Wir haben so unsere Ahnungen, doch wäre es sinnvoll, wenn jene AG bereits im kühleren September zusammenkommt, um erste Ergebnisse zu präsentieren. Vermutlich ist mit der Lösung aller Denksportaufgaben nicht vor Februar 2019 zu rechnen. Dass wir garantiert so lange am Ball bleiben, hängt mit dem musikalischen Schwung zusammen, mit dem uns diese Produktion auf ihren Rang verpflichtet. Franz Welser-Möst am Pult der Wiener Philharmoniker ist nach dem Mätzchenmacher Carydis eine andere Hausnummer. Diese „Salome“ ist musikalisches Villenviertel. Das Orchester liebt straffe Führung durch einen Wissenden, und diesmal bietet es puren Luxus. Schäumend die Streicher, giftig die Holzbläser, palasthaft das Blech. Die Musik betritt tatsächlich die Sphäre des gefährlich Glitzernden, an der Strauss so gelegen war.
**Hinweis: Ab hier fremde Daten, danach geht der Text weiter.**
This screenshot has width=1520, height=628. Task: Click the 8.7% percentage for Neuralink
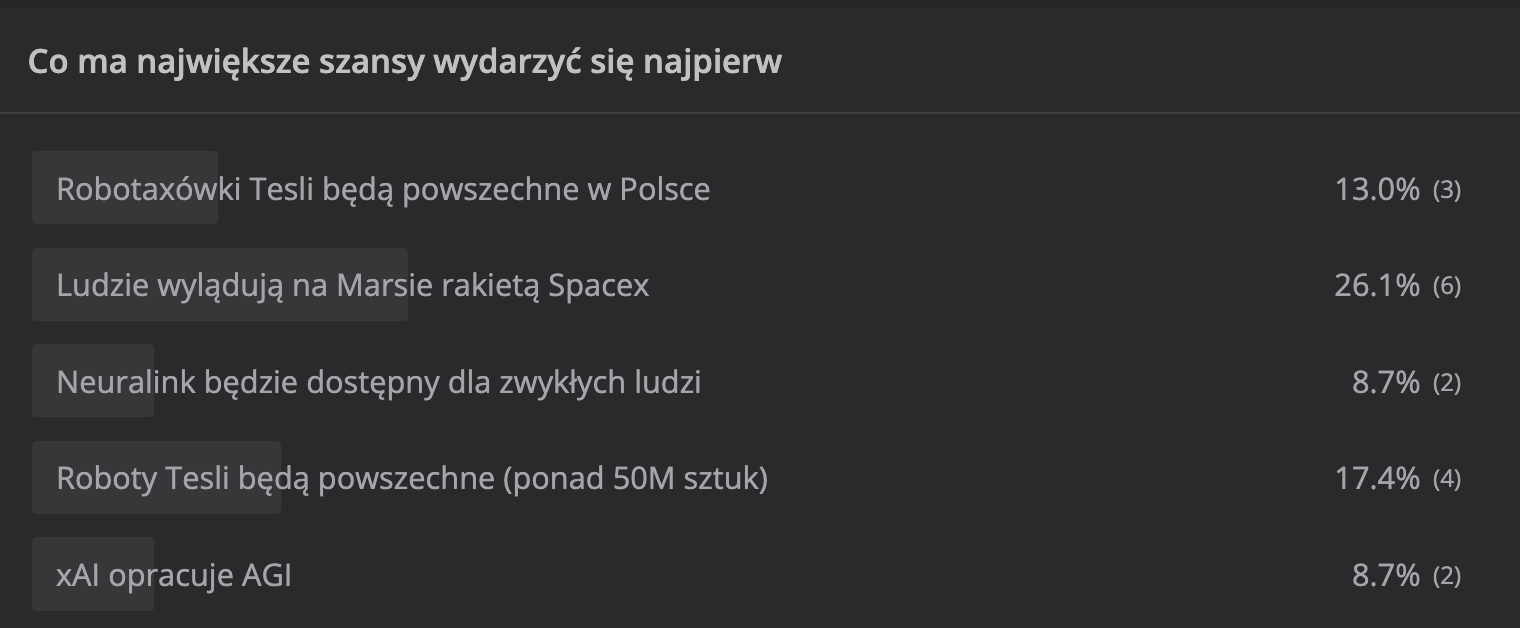pos(1385,382)
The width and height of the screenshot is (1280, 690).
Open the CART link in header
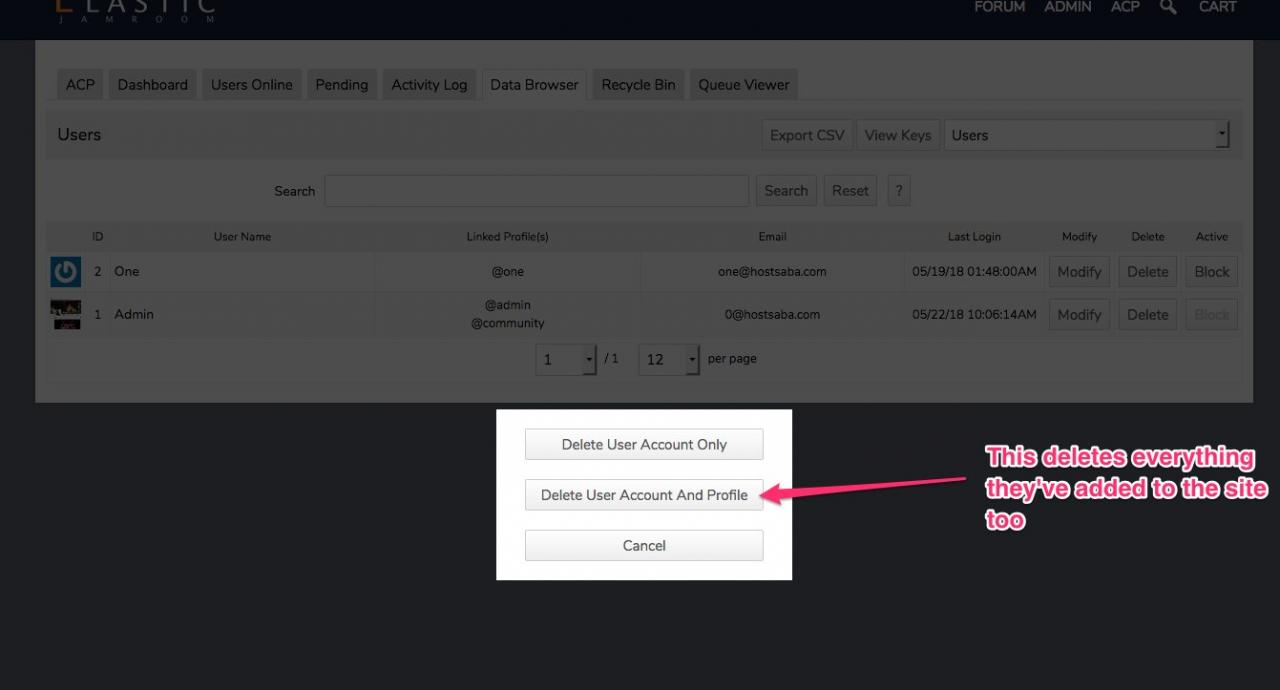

Von diesem Rausch aus der Tiefe des Orchestergrabens werden alle getragen, vor allem die Salome von Asmik Grigorian aus Litauen. Ihr Rollendebüt ist eine Sensation und erinnert an den ersten Auftritt der jungen Anna Netrebko hier in Salzburg als Donna Anna. Grigorians Timbre ist fast schon fluoreszierend. Es bahnt sich ohne Mühe einen Weg selbst durch schier undurchdringliche Orchesterwände, besitzt Attacke und Schärfe, ohne jemals auf der Klinge zu reiten. Es strahlt in der Höhe und muss in der Tiefe nicht forcieren. Die größten Momente des Abends sind ihre Dialoge mit dem wirklich prophetischen Jochanaan von Gábor Bretz.

Wer in diesen Momenten die Augen schließt, sieht eine Idealaufführung vor sich.